→ What you are asked to do
Under this line is a listing; return exactly the lines starting at the one with "Reports (744, 58)" and running down to the one with "FAQ’s (215, 833)", and leave out its pictures.

→ Data to process
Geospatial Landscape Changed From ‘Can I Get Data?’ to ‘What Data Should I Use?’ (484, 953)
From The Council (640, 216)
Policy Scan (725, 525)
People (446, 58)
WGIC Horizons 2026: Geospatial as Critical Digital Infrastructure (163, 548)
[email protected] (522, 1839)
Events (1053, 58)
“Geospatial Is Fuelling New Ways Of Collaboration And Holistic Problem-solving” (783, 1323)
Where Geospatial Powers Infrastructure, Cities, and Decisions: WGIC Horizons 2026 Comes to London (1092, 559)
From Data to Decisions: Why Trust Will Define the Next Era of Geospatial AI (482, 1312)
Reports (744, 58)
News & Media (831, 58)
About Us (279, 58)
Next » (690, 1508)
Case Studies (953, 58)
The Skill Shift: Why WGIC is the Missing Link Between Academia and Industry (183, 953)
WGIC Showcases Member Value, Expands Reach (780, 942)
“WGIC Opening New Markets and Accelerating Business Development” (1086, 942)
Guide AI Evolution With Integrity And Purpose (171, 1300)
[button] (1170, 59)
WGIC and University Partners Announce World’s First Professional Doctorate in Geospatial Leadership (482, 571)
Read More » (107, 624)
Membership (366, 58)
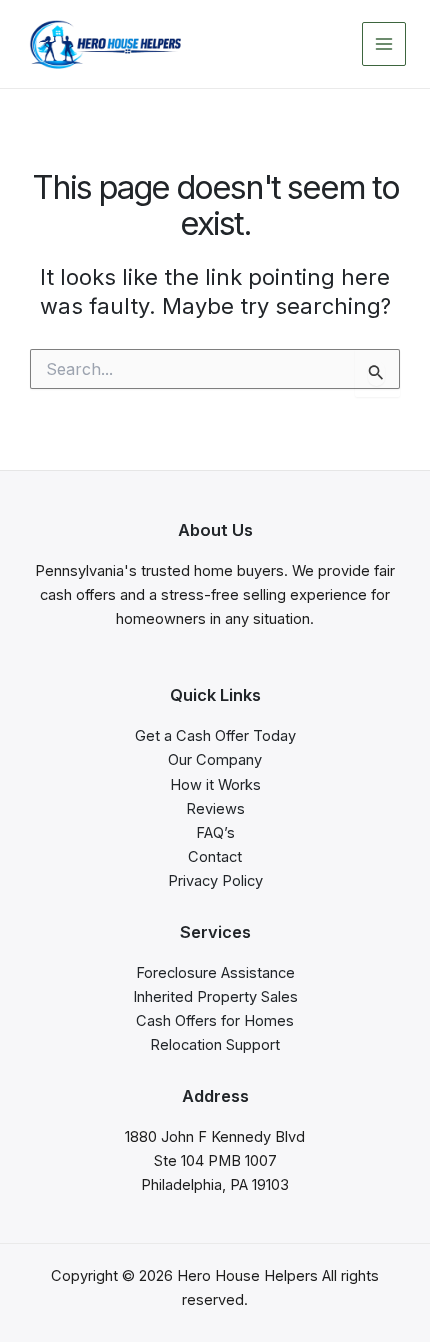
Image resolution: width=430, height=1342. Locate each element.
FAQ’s (215, 833)
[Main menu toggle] (384, 44)
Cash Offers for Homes (215, 1021)
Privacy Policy (215, 881)
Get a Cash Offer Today (215, 736)
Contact (215, 857)
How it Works (215, 785)
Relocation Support (215, 1045)
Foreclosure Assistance (215, 973)
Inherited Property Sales (215, 997)
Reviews (215, 809)
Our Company (215, 760)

→ Answer area
Reports (744, 58)
News & Media (831, 58)
About Us (279, 58)
Next » (690, 1508)
Case Studies (953, 58)
The Skill Shift: Why WGIC is the Missing Link Between Academia and Industry (183, 953)
WGIC Showcases Member Value, Expands Reach (780, 942)
“WGIC Opening New Markets and Accelerating Business Development” (1086, 942)
Guide AI Evolution With Integrity And Purpose (171, 1300)
[button] (1170, 59)
WGIC and University Partners Announce World’s First Professional Doctorate in Geospatial Leadership (482, 571)
Read More » (107, 624)
Membership (366, 58)
Image resolution: width=430, height=1342. Locate each element.
FAQ’s (215, 833)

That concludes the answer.